[START]
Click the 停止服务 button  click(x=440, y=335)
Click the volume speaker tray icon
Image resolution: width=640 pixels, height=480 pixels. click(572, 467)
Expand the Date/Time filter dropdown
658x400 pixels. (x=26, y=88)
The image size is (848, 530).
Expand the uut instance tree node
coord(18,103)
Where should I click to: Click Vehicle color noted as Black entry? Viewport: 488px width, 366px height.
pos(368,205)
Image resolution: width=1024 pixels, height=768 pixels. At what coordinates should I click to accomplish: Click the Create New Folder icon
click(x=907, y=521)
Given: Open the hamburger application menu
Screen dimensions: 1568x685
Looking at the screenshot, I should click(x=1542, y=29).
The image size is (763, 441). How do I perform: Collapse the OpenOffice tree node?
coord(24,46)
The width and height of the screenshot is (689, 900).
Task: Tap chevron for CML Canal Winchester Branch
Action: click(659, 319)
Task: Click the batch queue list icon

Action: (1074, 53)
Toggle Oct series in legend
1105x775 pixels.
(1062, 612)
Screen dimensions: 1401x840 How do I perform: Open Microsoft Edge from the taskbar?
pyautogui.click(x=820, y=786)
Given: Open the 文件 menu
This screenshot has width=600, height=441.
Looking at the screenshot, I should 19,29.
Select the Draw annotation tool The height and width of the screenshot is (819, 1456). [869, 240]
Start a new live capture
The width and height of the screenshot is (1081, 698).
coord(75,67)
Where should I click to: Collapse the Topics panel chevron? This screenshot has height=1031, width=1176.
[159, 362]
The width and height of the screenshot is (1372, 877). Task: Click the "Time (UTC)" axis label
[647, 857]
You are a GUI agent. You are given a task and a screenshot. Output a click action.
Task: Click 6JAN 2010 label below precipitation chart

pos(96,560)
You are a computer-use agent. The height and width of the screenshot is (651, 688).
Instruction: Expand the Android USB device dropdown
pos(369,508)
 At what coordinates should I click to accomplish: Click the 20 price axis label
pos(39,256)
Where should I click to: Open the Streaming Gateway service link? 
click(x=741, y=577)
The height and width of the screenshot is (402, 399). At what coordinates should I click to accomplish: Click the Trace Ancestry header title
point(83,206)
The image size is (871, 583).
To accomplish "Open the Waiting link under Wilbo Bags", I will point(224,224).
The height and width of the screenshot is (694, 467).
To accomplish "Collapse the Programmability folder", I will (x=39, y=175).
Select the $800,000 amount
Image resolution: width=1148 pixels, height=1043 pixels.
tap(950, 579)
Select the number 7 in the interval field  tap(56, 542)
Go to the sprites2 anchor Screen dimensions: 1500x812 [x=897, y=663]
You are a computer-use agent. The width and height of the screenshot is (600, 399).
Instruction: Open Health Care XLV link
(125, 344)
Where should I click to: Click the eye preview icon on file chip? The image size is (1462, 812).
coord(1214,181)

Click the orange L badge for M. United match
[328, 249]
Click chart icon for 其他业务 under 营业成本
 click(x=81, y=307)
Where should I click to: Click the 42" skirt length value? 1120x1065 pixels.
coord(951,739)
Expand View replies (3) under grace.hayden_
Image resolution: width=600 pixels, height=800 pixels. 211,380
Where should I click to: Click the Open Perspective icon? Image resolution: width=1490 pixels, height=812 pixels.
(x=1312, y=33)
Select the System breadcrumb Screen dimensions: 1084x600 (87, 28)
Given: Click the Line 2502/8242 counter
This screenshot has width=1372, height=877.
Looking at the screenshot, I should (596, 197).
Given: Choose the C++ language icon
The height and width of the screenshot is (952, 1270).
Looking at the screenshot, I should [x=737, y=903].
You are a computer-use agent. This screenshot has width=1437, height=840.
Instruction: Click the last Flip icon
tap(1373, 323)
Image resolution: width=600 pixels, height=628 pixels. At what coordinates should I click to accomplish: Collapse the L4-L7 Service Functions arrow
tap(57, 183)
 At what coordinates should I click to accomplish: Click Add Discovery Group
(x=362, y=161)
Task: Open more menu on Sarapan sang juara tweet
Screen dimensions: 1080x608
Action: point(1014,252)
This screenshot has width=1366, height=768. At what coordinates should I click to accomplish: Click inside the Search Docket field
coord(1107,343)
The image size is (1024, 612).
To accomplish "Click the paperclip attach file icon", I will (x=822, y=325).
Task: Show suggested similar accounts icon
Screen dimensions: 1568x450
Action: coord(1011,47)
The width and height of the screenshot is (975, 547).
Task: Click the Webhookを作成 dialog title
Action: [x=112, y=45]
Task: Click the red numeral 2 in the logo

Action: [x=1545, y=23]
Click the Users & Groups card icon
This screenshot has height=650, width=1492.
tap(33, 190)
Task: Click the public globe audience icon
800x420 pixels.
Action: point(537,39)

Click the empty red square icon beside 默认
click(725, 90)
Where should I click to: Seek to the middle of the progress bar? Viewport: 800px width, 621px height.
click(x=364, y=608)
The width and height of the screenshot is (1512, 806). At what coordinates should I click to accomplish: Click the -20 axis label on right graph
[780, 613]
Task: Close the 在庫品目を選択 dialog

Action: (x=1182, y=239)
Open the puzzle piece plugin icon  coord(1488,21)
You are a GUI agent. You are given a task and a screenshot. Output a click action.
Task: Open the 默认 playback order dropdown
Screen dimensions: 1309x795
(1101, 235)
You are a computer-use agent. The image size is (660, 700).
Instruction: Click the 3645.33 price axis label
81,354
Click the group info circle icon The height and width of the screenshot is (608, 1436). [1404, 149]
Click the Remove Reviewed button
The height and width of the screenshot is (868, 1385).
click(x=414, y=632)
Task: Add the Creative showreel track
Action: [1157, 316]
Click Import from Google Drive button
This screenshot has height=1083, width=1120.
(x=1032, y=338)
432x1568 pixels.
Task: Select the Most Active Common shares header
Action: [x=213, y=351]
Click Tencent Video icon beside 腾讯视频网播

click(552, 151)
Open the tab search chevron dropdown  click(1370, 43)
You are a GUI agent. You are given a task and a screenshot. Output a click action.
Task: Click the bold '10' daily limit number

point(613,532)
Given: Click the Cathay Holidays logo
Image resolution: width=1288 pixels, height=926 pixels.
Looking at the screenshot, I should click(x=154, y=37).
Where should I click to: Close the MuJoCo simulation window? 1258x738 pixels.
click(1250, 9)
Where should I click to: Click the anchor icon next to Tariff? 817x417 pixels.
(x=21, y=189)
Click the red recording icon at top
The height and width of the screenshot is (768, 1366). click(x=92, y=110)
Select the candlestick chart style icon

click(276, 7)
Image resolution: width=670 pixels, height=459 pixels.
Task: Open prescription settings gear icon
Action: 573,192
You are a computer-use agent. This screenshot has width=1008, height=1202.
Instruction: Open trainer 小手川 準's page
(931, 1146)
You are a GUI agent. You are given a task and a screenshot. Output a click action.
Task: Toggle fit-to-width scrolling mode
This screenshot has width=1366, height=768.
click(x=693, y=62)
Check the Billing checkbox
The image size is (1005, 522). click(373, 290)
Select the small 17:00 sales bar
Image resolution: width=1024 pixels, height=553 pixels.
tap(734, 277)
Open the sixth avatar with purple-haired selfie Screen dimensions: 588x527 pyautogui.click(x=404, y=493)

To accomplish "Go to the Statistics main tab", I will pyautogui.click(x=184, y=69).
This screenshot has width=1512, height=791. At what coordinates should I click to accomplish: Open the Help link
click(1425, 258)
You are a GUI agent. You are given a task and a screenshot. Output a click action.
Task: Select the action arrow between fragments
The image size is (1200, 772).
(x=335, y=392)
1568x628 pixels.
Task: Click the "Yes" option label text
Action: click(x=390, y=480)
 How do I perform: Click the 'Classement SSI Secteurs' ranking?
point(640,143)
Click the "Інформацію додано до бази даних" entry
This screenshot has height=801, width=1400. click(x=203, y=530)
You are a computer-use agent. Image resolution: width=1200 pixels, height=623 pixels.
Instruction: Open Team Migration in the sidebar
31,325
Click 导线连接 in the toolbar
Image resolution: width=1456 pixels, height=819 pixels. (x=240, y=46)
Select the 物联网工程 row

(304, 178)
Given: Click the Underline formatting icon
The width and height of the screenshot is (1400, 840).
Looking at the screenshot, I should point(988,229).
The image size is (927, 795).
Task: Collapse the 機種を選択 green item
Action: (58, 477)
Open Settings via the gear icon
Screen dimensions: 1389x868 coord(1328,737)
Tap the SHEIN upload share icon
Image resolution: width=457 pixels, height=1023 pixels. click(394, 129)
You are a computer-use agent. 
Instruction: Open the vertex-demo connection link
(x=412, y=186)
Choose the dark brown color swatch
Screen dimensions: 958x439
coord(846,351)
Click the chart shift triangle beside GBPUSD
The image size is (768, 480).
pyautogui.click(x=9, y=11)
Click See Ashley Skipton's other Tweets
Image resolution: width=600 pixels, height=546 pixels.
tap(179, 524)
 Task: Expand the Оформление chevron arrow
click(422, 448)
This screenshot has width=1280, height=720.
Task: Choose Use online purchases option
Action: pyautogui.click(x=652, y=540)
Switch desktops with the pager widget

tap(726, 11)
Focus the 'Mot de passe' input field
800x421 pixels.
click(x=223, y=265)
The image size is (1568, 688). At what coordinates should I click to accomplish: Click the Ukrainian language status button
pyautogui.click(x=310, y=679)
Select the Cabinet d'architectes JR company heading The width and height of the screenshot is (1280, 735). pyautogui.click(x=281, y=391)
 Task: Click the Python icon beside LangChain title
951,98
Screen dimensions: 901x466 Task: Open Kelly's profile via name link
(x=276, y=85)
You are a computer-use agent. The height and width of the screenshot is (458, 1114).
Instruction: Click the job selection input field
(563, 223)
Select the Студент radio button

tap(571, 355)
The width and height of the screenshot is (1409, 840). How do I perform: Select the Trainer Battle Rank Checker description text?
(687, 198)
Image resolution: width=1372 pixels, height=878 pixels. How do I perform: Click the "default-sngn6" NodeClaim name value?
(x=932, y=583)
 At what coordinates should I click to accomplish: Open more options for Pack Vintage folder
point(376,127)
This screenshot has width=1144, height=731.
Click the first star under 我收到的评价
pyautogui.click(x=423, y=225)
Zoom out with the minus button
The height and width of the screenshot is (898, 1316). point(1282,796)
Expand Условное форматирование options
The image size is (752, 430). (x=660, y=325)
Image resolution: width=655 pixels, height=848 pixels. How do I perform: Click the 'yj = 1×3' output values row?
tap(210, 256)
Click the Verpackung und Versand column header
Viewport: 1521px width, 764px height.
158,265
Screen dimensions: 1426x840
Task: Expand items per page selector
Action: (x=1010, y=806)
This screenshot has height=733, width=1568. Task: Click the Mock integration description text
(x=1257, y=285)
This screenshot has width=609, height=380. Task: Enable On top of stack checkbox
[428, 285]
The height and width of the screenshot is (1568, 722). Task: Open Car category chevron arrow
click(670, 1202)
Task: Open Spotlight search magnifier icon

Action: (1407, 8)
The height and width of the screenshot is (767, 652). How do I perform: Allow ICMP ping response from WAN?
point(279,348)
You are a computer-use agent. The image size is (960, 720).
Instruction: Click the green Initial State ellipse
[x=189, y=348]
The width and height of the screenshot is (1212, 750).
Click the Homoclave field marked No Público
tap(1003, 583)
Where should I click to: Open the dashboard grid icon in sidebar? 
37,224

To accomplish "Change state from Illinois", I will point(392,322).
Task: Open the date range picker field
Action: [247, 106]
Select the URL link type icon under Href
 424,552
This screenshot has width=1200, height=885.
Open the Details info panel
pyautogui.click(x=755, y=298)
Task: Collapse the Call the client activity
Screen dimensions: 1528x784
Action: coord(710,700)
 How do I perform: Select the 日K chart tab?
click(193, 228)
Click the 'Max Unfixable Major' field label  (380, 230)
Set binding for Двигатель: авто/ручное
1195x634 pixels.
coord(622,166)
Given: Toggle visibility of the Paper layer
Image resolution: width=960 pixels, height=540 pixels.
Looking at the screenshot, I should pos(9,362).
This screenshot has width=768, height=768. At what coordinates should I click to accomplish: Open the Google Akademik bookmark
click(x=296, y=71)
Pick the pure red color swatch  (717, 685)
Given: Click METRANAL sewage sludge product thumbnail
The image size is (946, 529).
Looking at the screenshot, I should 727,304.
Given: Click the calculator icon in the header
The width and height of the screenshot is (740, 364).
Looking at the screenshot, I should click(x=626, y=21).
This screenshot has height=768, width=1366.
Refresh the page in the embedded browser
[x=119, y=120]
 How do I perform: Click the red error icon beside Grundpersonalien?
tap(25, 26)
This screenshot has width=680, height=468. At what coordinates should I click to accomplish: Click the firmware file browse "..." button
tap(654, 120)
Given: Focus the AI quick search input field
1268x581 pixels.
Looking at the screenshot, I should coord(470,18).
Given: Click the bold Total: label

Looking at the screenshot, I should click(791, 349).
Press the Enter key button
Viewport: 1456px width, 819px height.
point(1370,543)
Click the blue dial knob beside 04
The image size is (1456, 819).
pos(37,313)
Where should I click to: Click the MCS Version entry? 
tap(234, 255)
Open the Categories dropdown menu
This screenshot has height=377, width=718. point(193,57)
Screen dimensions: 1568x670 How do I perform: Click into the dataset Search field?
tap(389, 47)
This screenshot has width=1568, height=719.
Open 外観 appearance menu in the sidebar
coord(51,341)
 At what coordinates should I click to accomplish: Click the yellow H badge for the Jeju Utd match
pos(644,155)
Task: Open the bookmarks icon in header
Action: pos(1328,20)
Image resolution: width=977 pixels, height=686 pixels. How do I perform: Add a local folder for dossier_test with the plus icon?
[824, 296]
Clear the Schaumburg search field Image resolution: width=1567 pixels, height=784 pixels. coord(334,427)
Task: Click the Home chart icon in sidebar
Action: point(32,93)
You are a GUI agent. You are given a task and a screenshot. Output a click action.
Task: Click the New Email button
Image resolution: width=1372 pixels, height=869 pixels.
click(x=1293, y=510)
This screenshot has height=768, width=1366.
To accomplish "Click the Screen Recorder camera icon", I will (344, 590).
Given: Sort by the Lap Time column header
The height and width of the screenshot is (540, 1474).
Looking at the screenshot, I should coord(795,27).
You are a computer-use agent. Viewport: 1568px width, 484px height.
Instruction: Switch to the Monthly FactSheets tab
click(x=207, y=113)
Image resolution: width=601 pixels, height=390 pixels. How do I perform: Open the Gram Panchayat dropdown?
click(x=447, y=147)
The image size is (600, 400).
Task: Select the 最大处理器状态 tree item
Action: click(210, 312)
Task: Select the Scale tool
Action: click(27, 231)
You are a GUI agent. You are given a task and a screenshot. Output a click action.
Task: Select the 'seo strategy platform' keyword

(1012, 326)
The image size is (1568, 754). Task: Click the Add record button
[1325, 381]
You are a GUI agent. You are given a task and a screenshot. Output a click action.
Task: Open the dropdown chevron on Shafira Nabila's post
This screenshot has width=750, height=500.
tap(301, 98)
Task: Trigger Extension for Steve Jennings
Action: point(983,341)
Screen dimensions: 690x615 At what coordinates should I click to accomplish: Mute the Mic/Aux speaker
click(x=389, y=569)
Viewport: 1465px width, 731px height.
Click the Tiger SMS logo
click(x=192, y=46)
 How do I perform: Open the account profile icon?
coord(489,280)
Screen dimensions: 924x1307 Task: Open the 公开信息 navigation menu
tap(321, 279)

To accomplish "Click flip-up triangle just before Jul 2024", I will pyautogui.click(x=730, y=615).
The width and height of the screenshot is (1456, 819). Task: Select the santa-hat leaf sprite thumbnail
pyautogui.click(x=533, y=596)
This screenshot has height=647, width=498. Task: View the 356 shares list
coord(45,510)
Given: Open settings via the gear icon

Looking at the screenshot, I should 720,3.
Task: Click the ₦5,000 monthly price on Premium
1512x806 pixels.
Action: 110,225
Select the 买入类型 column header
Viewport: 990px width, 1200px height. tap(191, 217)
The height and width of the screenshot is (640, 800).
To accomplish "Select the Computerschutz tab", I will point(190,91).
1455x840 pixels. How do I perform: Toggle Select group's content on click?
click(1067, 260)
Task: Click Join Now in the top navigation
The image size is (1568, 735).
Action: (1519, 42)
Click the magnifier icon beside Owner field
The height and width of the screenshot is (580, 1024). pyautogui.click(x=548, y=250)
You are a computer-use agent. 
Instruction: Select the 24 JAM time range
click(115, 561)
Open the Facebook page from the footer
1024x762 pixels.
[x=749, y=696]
[END]
What are the lines in the listing, starting with the line that contains "Where should I click to: Close" and going on through the line that contains "(x=21, y=189)"? Write them out word for word.

(Output for this exercise)
Where should I click to: Close the MuJoCo simulation window? 1258x738 pixels.
click(1250, 9)
Where should I click to: Click the anchor icon next to Tariff? 817x417 pixels.
(x=21, y=189)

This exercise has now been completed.